Solar panels located on a sunny urban rooftop
Fulfilling America’s Pledge
Buckeye Cities Blaze a Path for Renewables
This blog originally appeared on the blog of the America’s Pledge website.
This blog post is the fourth in a series explaining how U.S. city, state and business leaders are working together to fulfill America’s Pledge on climate change through win-win solutions that are good for the climate, for the economy and for people’s lives and livelihoods. Learn more about America’s Pledge.
Cities across the U.S. are leading the way when it comes to renewable energy procurement, and for good reason. Not only are renewable energy technologies cost competitive with traditional fossil fuel sources, but they also boast significant environmental and health benefits for local communities. And while the thought of renewables may conjure images of places like sunny California or windy Texas, two of the nation’s leading cities call the Buckeye State home. That’s no surprise when you consider a recent poll that found that 70% of conservatives in Ohio want a majority of their energy to come from renewable sources. Cincinnati and Columbus are working to make that dream a reality.
The Green Cincinnati Plan, adopted by City Council in May 2018, is Cincinnati’s roadmap towards a more sustainable City. This comprehensive plan includes 80 recommendations across 8 different topic areas. Two of the goals focus on increasing renewable energy for both government and community electricity use—namely, to power the government using 100% clean, renewable electricity by 2035 and to triple renewable energy generation for residents and businesses.
To meet this ambitious goal Cincinnati is currently in the process of developing a 25 megawatts (MW) of solar—enough to power 3,000 homes or a little over 18% of the government’s usage. This will be a huge expansion from the city’s current renewable energy production at city facilities, totaling approximately 1.8 MW. They’re also working to reduce demand by investing in energy efficiency in all facilities and constructing extremely energy efficient buildings, like the District 3 Police headquarters, which is a LEED Platinum and Net Zero Energy facility—the first of its kind in the nation.

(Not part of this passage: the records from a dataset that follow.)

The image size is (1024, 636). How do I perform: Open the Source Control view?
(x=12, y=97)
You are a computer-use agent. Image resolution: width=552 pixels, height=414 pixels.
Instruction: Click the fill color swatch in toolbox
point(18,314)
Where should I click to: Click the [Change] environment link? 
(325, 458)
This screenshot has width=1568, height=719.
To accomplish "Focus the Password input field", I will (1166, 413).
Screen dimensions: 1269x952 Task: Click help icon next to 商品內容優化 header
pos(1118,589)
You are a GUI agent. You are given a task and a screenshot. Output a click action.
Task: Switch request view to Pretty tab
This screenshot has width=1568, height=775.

The city is also working to clean up its residential and commercial electricity use. Although community solar is prohibited by the Public Utilizes Commission of Ohio’s regulation of virtual net metering, Cincinnati is making progress using the tools it has available. For example, the City, in partnership with the Greater Cincinnati Energy Alliance (GCEA), offers the Solarize Cincy program to help promote affordable solar-power solutions for homes. The program, which began in 2016, educates homeowners about the ease and affordability of solar installations, helps them navigate the process, and even offers bulk-purchase discounts, allowing residents to save between five and 20% over the normal cost
of solar installations. It also helps homeowners leverage tax incentives and access financing options. Solarize Cincy has already tripled the number of locally installed solar projects over the last few years—with over 100 now in the city—an impressive achievement that has helped Cincinnati to be recognized as one of the top five solar cities in the Midwest.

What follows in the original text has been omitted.